**BRIEF:** Copy the following entries out word for word, changing nothing.

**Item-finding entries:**
>>>
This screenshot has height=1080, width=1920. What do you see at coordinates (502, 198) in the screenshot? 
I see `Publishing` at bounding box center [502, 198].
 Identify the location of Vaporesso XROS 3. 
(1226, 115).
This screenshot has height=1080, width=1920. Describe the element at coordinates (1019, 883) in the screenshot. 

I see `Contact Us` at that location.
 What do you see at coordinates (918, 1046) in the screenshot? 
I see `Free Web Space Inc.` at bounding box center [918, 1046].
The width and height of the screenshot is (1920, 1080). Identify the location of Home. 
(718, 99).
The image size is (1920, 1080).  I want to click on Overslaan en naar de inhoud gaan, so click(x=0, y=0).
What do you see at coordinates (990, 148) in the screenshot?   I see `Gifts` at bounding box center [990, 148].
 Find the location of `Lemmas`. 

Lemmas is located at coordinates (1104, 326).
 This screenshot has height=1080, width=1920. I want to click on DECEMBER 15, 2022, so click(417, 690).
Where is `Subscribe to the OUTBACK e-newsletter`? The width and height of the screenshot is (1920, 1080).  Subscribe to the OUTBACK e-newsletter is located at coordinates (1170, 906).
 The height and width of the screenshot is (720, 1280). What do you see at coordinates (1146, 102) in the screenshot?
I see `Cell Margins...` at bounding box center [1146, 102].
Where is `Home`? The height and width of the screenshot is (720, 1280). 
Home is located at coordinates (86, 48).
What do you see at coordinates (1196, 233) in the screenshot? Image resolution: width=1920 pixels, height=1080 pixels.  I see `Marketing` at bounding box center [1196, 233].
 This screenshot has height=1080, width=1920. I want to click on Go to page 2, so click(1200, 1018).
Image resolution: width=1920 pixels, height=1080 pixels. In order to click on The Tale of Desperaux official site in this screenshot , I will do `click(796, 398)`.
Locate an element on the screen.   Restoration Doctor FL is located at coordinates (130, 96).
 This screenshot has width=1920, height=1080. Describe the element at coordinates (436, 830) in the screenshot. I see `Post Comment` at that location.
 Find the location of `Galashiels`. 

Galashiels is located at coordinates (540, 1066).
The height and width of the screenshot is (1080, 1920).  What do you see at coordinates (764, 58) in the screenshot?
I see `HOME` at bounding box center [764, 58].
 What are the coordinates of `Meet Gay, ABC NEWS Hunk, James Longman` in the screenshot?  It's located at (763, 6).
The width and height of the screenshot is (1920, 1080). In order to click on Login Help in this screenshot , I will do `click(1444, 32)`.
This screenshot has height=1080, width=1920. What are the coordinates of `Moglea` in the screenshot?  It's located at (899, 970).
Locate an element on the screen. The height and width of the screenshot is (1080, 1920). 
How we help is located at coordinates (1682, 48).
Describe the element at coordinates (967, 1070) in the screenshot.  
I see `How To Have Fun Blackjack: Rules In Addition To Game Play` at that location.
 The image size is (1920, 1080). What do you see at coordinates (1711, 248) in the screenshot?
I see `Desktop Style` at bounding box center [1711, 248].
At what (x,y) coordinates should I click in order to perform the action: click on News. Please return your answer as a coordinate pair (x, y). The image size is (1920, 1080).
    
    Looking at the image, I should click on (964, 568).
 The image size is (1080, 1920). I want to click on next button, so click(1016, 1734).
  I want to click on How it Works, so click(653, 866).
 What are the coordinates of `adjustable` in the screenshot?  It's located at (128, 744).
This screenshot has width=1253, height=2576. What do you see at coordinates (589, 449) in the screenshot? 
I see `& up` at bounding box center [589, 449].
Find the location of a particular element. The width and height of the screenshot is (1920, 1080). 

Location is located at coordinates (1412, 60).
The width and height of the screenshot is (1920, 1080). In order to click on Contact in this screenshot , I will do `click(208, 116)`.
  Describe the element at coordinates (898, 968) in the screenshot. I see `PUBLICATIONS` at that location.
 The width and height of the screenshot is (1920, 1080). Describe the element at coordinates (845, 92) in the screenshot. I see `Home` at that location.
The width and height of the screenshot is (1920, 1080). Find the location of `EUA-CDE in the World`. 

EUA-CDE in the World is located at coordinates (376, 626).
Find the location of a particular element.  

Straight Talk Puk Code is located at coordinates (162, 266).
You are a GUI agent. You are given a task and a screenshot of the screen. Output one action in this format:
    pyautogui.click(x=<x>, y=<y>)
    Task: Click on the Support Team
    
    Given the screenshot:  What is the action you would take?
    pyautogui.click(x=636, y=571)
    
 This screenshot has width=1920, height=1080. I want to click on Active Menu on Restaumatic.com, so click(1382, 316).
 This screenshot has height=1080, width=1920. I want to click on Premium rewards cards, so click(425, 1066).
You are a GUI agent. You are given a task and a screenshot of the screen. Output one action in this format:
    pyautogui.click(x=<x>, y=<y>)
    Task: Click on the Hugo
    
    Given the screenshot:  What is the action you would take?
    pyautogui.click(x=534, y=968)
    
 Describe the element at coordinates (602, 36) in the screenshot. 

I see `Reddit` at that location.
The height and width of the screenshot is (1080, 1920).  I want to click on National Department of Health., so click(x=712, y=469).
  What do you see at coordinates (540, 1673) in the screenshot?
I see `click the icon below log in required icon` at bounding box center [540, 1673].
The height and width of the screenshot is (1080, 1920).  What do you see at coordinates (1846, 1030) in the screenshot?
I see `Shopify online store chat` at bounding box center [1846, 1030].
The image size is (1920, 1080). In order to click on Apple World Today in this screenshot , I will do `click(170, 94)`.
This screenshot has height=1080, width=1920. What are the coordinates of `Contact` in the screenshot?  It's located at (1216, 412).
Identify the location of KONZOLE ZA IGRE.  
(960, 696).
<<<
**CORRECT RESPONSE:**
This screenshot has height=1080, width=1920. What do you see at coordinates (502, 198) in the screenshot? 
I see `Publishing` at bounding box center [502, 198].
 Identify the location of Vaporesso XROS 3. 
(1226, 115).
This screenshot has height=1080, width=1920. Describe the element at coordinates (1019, 883) in the screenshot. 

I see `Contact Us` at that location.
 What do you see at coordinates (918, 1046) in the screenshot? 
I see `Free Web Space Inc.` at bounding box center [918, 1046].
The width and height of the screenshot is (1920, 1080). Identify the location of Home. 
(718, 99).
The image size is (1920, 1080).  I want to click on Overslaan en naar de inhoud gaan, so click(x=0, y=0).
What do you see at coordinates (990, 148) in the screenshot?   I see `Gifts` at bounding box center [990, 148].
 Find the location of `Lemmas`. 

Lemmas is located at coordinates (1104, 326).
 This screenshot has height=1080, width=1920. I want to click on DECEMBER 15, 2022, so click(417, 690).
Where is `Subscribe to the OUTBACK e-newsletter`? The width and height of the screenshot is (1920, 1080).  Subscribe to the OUTBACK e-newsletter is located at coordinates (1170, 906).
 The height and width of the screenshot is (720, 1280). What do you see at coordinates (1146, 102) in the screenshot?
I see `Cell Margins...` at bounding box center [1146, 102].
Where is `Home`? The height and width of the screenshot is (720, 1280). 
Home is located at coordinates (86, 48).
What do you see at coordinates (1196, 233) in the screenshot? Image resolution: width=1920 pixels, height=1080 pixels.  I see `Marketing` at bounding box center [1196, 233].
 This screenshot has height=1080, width=1920. I want to click on Go to page 2, so click(1200, 1018).
Image resolution: width=1920 pixels, height=1080 pixels. In order to click on The Tale of Desperaux official site in this screenshot , I will do `click(796, 398)`.
Locate an element on the screen.   Restoration Doctor FL is located at coordinates (130, 96).
 This screenshot has width=1920, height=1080. Describe the element at coordinates (436, 830) in the screenshot. I see `Post Comment` at that location.
 Find the location of `Galashiels`. 

Galashiels is located at coordinates (540, 1066).
The height and width of the screenshot is (1080, 1920).  What do you see at coordinates (764, 58) in the screenshot?
I see `HOME` at bounding box center [764, 58].
 What are the coordinates of `Meet Gay, ABC NEWS Hunk, James Longman` in the screenshot?  It's located at (763, 6).
The width and height of the screenshot is (1920, 1080). In order to click on Login Help in this screenshot , I will do `click(1444, 32)`.
This screenshot has height=1080, width=1920. What are the coordinates of `Moglea` in the screenshot?  It's located at (899, 970).
Locate an element on the screen. The height and width of the screenshot is (1080, 1920). 
How we help is located at coordinates (1682, 48).
Describe the element at coordinates (967, 1070) in the screenshot.  
I see `How To Have Fun Blackjack: Rules In Addition To Game Play` at that location.
 The image size is (1920, 1080). What do you see at coordinates (1711, 248) in the screenshot?
I see `Desktop Style` at bounding box center [1711, 248].
At what (x,y) coordinates should I click in order to perform the action: click on News. Please return your answer as a coordinate pair (x, y). The image size is (1920, 1080).
    
    Looking at the image, I should click on (964, 568).
 The image size is (1080, 1920). I want to click on next button, so click(1016, 1734).
  I want to click on How it Works, so click(653, 866).
 What are the coordinates of `adjustable` in the screenshot?  It's located at (128, 744).
This screenshot has width=1253, height=2576. What do you see at coordinates (589, 449) in the screenshot? 
I see `& up` at bounding box center [589, 449].
Find the location of a particular element. The width and height of the screenshot is (1920, 1080). 

Location is located at coordinates (1412, 60).
The width and height of the screenshot is (1920, 1080). In order to click on Contact in this screenshot , I will do `click(208, 116)`.
  Describe the element at coordinates (898, 968) in the screenshot. I see `PUBLICATIONS` at that location.
 The width and height of the screenshot is (1920, 1080). Describe the element at coordinates (845, 92) in the screenshot. I see `Home` at that location.
The width and height of the screenshot is (1920, 1080). Find the location of `EUA-CDE in the World`. 

EUA-CDE in the World is located at coordinates (376, 626).
Find the location of a particular element.  

Straight Talk Puk Code is located at coordinates (162, 266).
You are a GUI agent. You are given a task and a screenshot of the screen. Output one action in this format:
    pyautogui.click(x=<x>, y=<y>)
    Task: Click on the Support Team
    
    Given the screenshot:  What is the action you would take?
    pyautogui.click(x=636, y=571)
    
 This screenshot has width=1920, height=1080. I want to click on Active Menu on Restaumatic.com, so click(1382, 316).
 This screenshot has height=1080, width=1920. I want to click on Premium rewards cards, so click(425, 1066).
You are a GUI agent. You are given a task and a screenshot of the screen. Output one action in this format:
    pyautogui.click(x=<x>, y=<y>)
    Task: Click on the Hugo
    
    Given the screenshot:  What is the action you would take?
    pyautogui.click(x=534, y=968)
    
 Describe the element at coordinates (602, 36) in the screenshot. 

I see `Reddit` at that location.
The height and width of the screenshot is (1080, 1920).  I want to click on National Department of Health., so click(x=712, y=469).
  What do you see at coordinates (540, 1673) in the screenshot?
I see `click the icon below log in required icon` at bounding box center [540, 1673].
The height and width of the screenshot is (1080, 1920).  What do you see at coordinates (1846, 1030) in the screenshot?
I see `Shopify online store chat` at bounding box center [1846, 1030].
The image size is (1920, 1080). In order to click on Apple World Today in this screenshot , I will do `click(170, 94)`.
This screenshot has height=1080, width=1920. What are the coordinates of `Contact` in the screenshot?  It's located at (1216, 412).
Identify the location of KONZOLE ZA IGRE.  
(960, 696).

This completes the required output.